The Blue Labour name was a nod to a comparable Red Tory movement that had tried to drag the Conservative party in the same communitarian direction. Most people took the “blue” to indicate a conservative shift in Labour thinking. (British and American politics have inverted color schemes: red in the United Kingdom means left, blue means right. New Labour signaled its newness by adopting a purple rose as its symbol; David Cameron has done something similar by incorporating a green tree into the Conservative Party’s logo.) The founders of Blue Labour, however, had another view, reflecting their mix of intellectual ambition and political naiveté. “Blue” was meant to denote a tragic view of politics, inspired by the ideas of the German sociologist Max Weber. The sunny banalities of New Labour had to give way to some hard truths: as Weber said, politics is drilling slowly through hard boards. In 1895, Weber had warned about the dangers posed to German identity by an influx of cheap agricultural labor from Poland; the interests of the German nation needed to take priority over economic concerns.

Glasman’s agenda for Blue Labour went well beyond immigration. His writing encompassed class, gender, and history. (Among his wackier proposals was that socialists should rediscover the patchwork localism of England during the sixteenth-century Tudor dynasty.) But immigration proved to be the sticking point. In 2011, Glasman gave an interview in which he suggested a temporary freeze on all immigration except for a small number of highly skilled workers. He also indicated a willingness to engage in dialogue with supporters of the English Defence League, a far-right group whose anti-immigration rhetoric is often overtly racist (anti-Muslim, pro-white). Glasman quickly backtracked -- he insisted that his call for more localism included greater support for Asian immigrants, who are also traditional Labour voters -- but the damage was done. Ed Miliband, Brown’s successor as Labour leader and a champion of Blue Labour who had given Glasman a seat in the House of Lords, began to distance himself from the movement. 

Glasman’s offense was to pander to opinions that the Labour establishment would prefer to present as beyond the pale; what mainstream British politicians tend to fear more than anything is legitimating the voice of fringe parties, whose ability to siphon off votes can be decisive in a general election. The upstart party currently benefitting from anti-immigrant sentiment is the UK Independence Party (UKIP), which is polling above the Liberal Democrats, Britain’s traditional third party and the coalition partner of the Conservatives in government. UKIP is not overtly racist. Its rhetoric is targeted at the European Union. But since it was EU membership that opened the door to the mass influx of workers from Eastern Europe -- the figures are contested, but it seems likely that over a million have arrived since 2004 -- UKIP is well placed to exploit the issue. Labour would like to see UKIP as a party of the right posing a direct electoral challenge to the Conservatives, whose supporters are more likely to defect. Glasman gave the lie to that view.

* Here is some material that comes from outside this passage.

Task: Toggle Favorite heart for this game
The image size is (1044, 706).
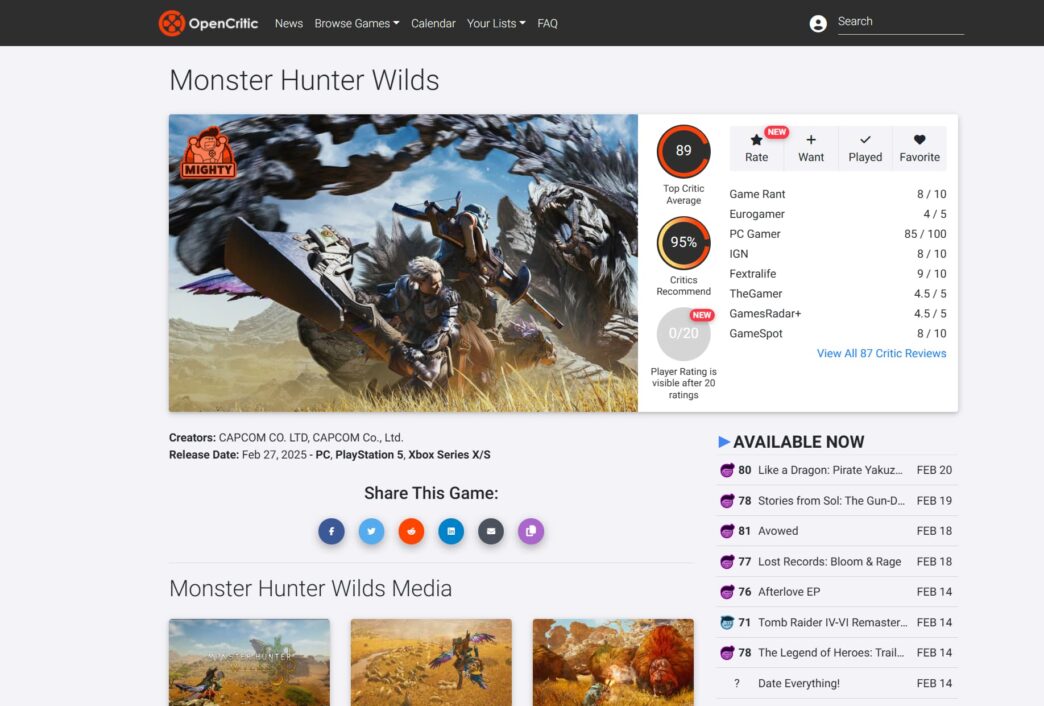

After Glasman's ill-fated 2011 interview, Blue Labour effectively split. Miliband recruited a number of its leading lights to work directly for him. These included MP Jon Cruddas, who is now Labour’s policy coordinator tasked with drafting the manifesto for the next election, and the Oxford academic Marc Stears, who has become Miliband’s chief speechwriter. Meanwhile, Glasman, having been ostracized by the party, adapted his message for a wider European audience. His views on immigration have given him an appeal in Northern Europe and Scandinavia, where parties of the left are facing similar challenges from rising anti-immigrant sentiments. Glasman has also started talking up the religious roots of his ideas, drawing in particular on the tradition of Catholic social thought, which promotes ideas of social solidarity and the common good. This cuts very little ice in Britain, where Catholicism has minimal political purchase. (Cruddas is a Catholic, but his faith plays no part in his policy brief.) As Blair’s spin doctor Alastair Campbell once said, British politicians don’t do religion. 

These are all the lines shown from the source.